**WHAT TO DO:** Give back exactly the lines from the one containing "Click the WHAT IT INHERITS card heading" through the end of the records, including both, and no others.

Pixel coordinate grounding data
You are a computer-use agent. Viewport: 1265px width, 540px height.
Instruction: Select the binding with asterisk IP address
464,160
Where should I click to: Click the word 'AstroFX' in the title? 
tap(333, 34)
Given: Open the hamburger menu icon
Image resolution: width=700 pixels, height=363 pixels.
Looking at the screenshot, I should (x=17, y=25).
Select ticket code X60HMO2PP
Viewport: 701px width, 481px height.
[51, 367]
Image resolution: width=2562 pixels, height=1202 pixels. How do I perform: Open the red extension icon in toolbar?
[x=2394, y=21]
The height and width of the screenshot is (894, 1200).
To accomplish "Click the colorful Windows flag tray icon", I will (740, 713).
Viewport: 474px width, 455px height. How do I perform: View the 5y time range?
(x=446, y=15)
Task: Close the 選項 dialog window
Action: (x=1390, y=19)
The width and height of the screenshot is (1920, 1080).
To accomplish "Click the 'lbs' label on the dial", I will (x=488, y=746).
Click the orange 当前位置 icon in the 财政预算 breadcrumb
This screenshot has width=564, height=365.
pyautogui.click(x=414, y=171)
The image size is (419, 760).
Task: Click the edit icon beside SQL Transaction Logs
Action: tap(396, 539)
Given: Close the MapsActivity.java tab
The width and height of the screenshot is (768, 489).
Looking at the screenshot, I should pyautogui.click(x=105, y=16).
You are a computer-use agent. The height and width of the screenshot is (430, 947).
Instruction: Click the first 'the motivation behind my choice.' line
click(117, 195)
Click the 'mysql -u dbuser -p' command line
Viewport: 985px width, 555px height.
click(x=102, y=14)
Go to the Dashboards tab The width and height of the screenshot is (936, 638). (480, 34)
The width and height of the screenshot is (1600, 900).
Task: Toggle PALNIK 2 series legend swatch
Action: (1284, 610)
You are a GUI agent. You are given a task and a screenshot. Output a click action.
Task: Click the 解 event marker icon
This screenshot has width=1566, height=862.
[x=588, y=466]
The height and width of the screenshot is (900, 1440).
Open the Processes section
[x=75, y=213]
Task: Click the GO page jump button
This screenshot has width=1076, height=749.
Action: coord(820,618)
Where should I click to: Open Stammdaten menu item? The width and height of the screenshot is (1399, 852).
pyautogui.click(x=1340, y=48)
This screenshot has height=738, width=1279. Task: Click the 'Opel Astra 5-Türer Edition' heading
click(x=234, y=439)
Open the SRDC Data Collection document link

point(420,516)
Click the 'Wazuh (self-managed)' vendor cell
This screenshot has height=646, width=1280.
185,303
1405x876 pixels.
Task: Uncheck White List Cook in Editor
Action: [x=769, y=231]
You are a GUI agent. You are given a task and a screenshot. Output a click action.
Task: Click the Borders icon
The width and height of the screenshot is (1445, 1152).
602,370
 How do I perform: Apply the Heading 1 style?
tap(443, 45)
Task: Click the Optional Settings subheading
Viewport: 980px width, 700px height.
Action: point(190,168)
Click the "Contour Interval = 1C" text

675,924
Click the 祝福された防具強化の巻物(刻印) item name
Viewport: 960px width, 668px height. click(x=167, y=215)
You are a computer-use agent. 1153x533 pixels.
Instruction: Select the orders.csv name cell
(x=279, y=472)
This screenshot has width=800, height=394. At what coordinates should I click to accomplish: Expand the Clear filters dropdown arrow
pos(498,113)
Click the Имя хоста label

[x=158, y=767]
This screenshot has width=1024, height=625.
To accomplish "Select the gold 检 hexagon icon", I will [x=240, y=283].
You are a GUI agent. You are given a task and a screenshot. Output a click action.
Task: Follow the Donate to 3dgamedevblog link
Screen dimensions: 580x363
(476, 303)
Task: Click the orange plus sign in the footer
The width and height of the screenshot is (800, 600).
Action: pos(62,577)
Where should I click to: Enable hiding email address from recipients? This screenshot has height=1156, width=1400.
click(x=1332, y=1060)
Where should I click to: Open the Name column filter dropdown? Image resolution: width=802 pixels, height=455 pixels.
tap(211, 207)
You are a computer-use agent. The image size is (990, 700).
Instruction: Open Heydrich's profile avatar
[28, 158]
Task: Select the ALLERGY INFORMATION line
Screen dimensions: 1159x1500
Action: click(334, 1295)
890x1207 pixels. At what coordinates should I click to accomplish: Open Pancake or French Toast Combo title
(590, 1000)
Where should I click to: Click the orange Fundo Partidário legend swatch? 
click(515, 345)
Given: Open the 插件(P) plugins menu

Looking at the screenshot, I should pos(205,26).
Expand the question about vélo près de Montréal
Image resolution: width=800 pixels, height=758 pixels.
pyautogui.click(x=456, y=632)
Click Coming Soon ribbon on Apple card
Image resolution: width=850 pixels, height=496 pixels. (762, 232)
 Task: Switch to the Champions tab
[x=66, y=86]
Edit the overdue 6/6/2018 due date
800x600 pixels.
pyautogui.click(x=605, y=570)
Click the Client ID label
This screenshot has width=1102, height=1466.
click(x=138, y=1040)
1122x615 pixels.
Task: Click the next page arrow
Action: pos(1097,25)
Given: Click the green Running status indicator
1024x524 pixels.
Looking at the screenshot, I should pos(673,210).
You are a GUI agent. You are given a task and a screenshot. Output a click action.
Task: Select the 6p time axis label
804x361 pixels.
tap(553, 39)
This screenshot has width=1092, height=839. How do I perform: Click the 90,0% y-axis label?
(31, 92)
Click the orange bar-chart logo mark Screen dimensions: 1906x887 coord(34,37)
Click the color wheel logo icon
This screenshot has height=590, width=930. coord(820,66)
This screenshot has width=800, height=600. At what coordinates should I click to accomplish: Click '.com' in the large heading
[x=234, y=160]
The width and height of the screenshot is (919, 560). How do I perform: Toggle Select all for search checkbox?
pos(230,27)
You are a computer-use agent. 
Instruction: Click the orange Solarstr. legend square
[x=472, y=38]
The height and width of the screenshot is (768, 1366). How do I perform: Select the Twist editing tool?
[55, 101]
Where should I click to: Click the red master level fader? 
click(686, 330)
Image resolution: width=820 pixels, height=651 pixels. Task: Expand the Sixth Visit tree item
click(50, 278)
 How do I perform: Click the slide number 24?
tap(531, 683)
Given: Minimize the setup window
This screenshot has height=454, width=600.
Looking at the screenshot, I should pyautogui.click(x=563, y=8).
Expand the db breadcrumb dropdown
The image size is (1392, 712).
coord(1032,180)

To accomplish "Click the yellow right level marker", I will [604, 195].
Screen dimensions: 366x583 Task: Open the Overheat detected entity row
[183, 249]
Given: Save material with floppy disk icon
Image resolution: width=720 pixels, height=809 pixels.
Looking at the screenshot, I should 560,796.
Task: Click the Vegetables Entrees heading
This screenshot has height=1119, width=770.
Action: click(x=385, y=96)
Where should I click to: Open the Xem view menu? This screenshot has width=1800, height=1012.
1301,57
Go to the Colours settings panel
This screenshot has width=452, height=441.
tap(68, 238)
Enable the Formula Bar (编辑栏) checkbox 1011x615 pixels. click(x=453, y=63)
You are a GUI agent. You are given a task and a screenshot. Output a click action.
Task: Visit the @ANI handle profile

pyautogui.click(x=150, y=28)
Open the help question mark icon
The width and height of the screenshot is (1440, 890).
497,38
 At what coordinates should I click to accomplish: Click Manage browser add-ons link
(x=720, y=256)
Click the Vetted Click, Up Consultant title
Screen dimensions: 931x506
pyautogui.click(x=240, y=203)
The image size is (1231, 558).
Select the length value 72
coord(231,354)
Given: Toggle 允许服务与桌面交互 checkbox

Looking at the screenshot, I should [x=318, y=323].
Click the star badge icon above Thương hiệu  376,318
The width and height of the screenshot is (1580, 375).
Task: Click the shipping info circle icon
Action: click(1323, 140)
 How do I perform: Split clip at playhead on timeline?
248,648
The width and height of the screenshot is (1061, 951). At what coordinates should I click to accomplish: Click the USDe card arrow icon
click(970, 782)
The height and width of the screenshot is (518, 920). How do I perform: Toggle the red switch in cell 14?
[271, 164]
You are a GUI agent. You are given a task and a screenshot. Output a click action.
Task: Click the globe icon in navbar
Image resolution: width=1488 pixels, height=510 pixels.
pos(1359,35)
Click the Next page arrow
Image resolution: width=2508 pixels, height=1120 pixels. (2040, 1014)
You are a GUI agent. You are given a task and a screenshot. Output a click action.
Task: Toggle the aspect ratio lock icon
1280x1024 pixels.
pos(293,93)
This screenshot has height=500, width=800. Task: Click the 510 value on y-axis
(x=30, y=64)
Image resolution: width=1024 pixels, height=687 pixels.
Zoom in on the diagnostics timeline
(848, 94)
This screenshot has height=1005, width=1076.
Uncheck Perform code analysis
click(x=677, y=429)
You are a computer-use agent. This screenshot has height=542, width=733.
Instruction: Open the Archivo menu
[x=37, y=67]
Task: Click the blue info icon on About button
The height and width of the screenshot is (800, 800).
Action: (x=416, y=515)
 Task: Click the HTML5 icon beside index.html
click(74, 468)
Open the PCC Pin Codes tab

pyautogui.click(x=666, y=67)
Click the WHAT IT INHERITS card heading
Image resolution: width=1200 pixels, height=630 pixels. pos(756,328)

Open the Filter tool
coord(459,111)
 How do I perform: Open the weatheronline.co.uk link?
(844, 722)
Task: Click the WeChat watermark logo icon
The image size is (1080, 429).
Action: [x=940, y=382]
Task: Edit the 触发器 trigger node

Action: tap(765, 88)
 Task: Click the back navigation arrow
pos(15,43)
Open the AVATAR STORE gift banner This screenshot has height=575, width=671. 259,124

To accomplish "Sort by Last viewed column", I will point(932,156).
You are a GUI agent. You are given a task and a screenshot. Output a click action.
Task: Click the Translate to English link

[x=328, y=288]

**SOLUTION:**
Click the WHAT IT INHERITS card heading
Image resolution: width=1200 pixels, height=630 pixels. pos(756,328)

Open the Filter tool
coord(459,111)
 How do I perform: Open the weatheronline.co.uk link?
(844, 722)
Task: Click the WeChat watermark logo icon
The image size is (1080, 429).
Action: [x=940, y=382]
Task: Edit the 触发器 trigger node

Action: tap(765, 88)
 Task: Click the back navigation arrow
pos(15,43)
Open the AVATAR STORE gift banner This screenshot has height=575, width=671. 259,124

To accomplish "Sort by Last viewed column", I will point(932,156).
You are a GUI agent. You are given a task and a screenshot. Output a click action.
Task: Click the Translate to English link

[x=328, y=288]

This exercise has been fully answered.